低脉动高力矩密度等极槽有限转角电机基础理论与技术

Although conventional slotted limited angle motors (LAMs) have a high torque density, its fatal shortcoming of large torque pulsation makes it difficult to apply to a high-precision swinging motion system. Aimed at the increasing demand of high performance swinging motion system in a variety of fields, this project proposes an identical pole-slot LAM with low pulsation and high torque density, featuring the advantage both the low torque pulsation of slotless structure and the high torque density of slotted structure. The analysis and calculation of the electromagnetic characteristics and control strategy of the proposed motor are different from the traditional slotted LAMs so that many new scientific issues need further study. . In this project, the identical pole-slot LAM with low pulsation and high torque density will be investigated in a variety of aspects, which include the operation mechanism analysis, characteristic calculation, balance design of low torque ripple and high torque density, active disturbance compensation control technology, the nonlinear coupling of magnetic and thermal analysis and experimental research. By conducting this research, the principle and mechanism of identical pole-slot LAM is revealed, and the design optimization method, active disturbance compensation control technology and the coupling of magnetic and thermal analysis for the LAM are broken through. Further, the framework on analysis, design and control of the machine will be established. The research can not only enrich the interdisciplinary theory of electrical machinery and mechanics, but also widen the application scopes of slotted LAMs, which turn out to be greatly valuable in electrical machine and mechanical transmission areas.

**练习任务**
1 - 根据上面的有限转角电机摘要，判断下列说法是否与原文相符，逐项回答"是"或"否"，并引用原文中起决定作用的词句：(a) 传统有槽有限转角电机的转矩密度较低；(b) 该项目提出的电机兼具无槽结构低转矩脉动与有槽结构高转矩密度的优点；(c) 研究内容包括磁热非线性耦合分析。
2 - 上面的有限转角电机摘要指出，传统有槽有限转角电机的致命缺点是什么？

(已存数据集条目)
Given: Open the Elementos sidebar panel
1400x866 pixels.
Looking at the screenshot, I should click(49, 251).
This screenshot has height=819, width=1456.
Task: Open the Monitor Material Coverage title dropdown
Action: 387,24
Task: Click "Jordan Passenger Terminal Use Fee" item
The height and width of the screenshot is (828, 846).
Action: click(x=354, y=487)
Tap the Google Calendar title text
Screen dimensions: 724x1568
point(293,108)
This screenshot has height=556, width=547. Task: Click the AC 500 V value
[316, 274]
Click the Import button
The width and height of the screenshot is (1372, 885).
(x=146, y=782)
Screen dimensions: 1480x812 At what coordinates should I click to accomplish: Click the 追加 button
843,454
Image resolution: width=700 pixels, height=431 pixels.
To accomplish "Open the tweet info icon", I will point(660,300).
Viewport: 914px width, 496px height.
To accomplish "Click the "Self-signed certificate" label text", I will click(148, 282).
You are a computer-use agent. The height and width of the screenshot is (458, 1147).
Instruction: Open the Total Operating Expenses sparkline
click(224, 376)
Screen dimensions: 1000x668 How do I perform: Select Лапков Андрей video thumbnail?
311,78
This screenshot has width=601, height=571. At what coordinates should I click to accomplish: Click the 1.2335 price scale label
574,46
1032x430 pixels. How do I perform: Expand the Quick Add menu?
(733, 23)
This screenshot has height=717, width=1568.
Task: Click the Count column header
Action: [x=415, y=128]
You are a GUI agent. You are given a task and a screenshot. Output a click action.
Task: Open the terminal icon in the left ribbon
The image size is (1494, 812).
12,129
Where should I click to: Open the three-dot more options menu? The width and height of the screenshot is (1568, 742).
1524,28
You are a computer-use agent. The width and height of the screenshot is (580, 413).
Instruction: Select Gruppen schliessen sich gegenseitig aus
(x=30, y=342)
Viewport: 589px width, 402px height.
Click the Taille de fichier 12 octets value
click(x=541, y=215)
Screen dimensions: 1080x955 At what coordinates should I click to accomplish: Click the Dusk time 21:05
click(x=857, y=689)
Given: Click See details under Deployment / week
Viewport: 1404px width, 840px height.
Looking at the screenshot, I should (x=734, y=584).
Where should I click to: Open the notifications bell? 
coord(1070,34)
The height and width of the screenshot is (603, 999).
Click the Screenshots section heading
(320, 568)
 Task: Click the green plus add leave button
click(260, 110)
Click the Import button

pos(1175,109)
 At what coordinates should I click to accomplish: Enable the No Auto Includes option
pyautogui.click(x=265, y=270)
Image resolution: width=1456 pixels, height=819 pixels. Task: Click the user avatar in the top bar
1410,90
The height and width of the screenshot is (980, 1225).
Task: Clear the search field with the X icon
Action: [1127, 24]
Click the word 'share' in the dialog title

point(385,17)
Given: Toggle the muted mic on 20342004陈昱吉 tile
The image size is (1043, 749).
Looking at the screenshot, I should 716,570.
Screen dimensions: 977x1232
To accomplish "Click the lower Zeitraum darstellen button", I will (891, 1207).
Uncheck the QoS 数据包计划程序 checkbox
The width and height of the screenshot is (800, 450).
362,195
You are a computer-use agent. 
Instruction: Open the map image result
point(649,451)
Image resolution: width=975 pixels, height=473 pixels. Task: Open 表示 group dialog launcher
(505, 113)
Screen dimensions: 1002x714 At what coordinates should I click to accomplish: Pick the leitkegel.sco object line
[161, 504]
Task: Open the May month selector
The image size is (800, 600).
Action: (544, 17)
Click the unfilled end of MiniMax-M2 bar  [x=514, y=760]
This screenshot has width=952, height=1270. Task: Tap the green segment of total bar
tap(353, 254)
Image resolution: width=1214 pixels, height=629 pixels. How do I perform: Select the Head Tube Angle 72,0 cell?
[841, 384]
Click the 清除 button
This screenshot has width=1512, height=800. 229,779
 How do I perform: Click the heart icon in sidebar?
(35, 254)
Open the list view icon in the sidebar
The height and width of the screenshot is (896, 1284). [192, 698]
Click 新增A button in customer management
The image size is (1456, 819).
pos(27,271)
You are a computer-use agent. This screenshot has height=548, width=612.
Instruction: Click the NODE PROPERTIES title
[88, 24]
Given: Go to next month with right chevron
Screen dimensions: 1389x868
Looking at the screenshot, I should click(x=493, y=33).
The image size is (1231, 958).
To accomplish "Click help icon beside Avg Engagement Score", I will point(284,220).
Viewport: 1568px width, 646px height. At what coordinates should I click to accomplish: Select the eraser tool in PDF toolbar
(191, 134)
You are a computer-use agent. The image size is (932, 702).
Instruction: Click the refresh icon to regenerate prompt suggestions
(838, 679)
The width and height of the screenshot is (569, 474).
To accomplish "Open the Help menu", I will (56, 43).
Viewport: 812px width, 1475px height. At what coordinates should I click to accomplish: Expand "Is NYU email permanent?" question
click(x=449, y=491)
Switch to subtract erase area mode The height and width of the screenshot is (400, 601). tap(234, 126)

**逐题解答**
1 -
(a) 否。原文："conventional slotted limited angle motors (LAMs) have a high torque density"
(b) 是。原文："featuring the advantage both the low torque pulsation of slotless structure and the high torque density of slotted structure"
(c) 是。原文："the nonlinear coupling of magnetic and thermal analysis"

2 - 转矩脉动大（large torque pulsation）。